- Relator(a)
- Ministro Francisco Falcão
- Órgão julgador
- Primeira Seção
- Data do julgamento
- 29/10/2024
- Data de publicação
- 04/11/2024
STJ – Acórdão, Rel. Ministro Francisco Falcão, Primeira Seção, j. 29/10/2024, p. 04/11/2024
PROCESSUAL CIVIL. ADMINISTRATIVO. MANDADO DE SEGURANÇA. ANISTIA POLÍTICA. PORTARIA MJ N. 3.961/2004. DIREITO LÍQUIDO E CERTO. NÃO CONFIGURADO. DESPROVIMENTO DO AGRAVO INTERNO. MANUTENÇÃO DA DECISÃO RECORRIDA. I - Trata-se de mandado de segurança objetivando o reestabelecimento da Portaria MJ n. 3.961/2004, a qual declarou a condição de anistiado político ao impetrante.

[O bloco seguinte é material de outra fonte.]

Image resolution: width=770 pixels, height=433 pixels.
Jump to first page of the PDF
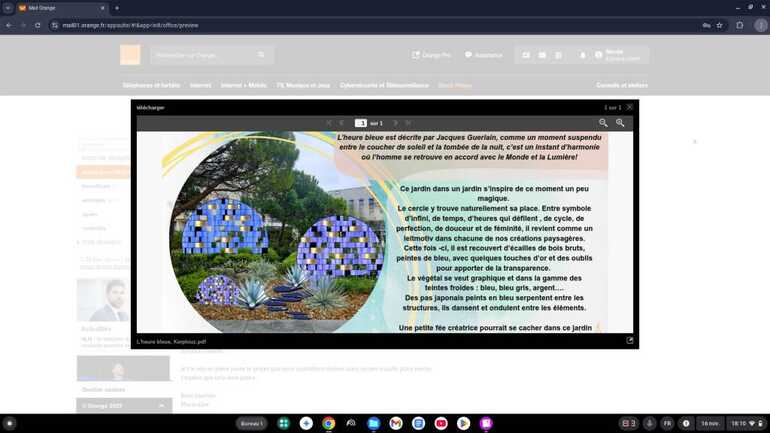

II - Nos termos da jurisprudência desta Corte Superior, para a demonstração do direito líquido e certo, é necessário que, no momento da impetração do mandamus, seja facilmente aferível a extensão do direito alegado, comprovado de plano e que este seja prontamente exercido, já no momento da sua impetração, sem necessidade de dilação probatória. Confira-se: AgInt no REsp n. 2.103.611/SC, relator Ministro Herman Benjamin, Segunda Turma, julgado em 23/4/2024, DJe de 7/5/2024. III - Na hipótese dos autos, como acertadamente observado pelo representante do Parquet Federal, o impetrante se ateve a buscar a concessão da segurança com base em violação de princípios constitucionais que atingiriam eventual incompatibilidade do ato de anistia com a ordem constitucional vigente, não fazendo nenhuma menção à eventual irregularidade no trâmite do processo administrativo revisional. O direito que o impetrante visa discutir não se mostra líquido e certo, tampouco facilmente aferível, de modo a não comportar discussão na via mandamental. IV - Ademais, consoante a jurisprudência firme desta Corte Superior, cristalizada no enunciado sumular n. 665 do STJ, "o controle jurisdicional do processo administrativo disciplinar restringe-se ao exame da regularidade do procedimento e da legalidade do ato, à luz dos princípios do contraditório, da ampla defesa e do devido processo legal, não sendo possível incursão no mérito administrativo, ressalvadas as hipóteses de flagrante ilegalidade, teratologia ou manifesta desproporcionalidade da sanção aplicada". No mesmo sentido, mutatis mutandis: AgInt no MS n. 28.708/DF, relator Ministro Mauro Campbell Marques, Primeira Seção, julgado em 18/6/2024, DJe de 21/6/2024. Assim, inexistindo manifesta/flagrante ilegalidade ou teratologia no ato combatido, não se mostra viável o manejo do presente mandado de segurança. V - Agravo interno improvido. (AgInt no MS n. 30.499/DF, relator Ministro Francisco Falcão, Primeira Seção, julgado em 29/10/2024, DJe de 4/11/2024.)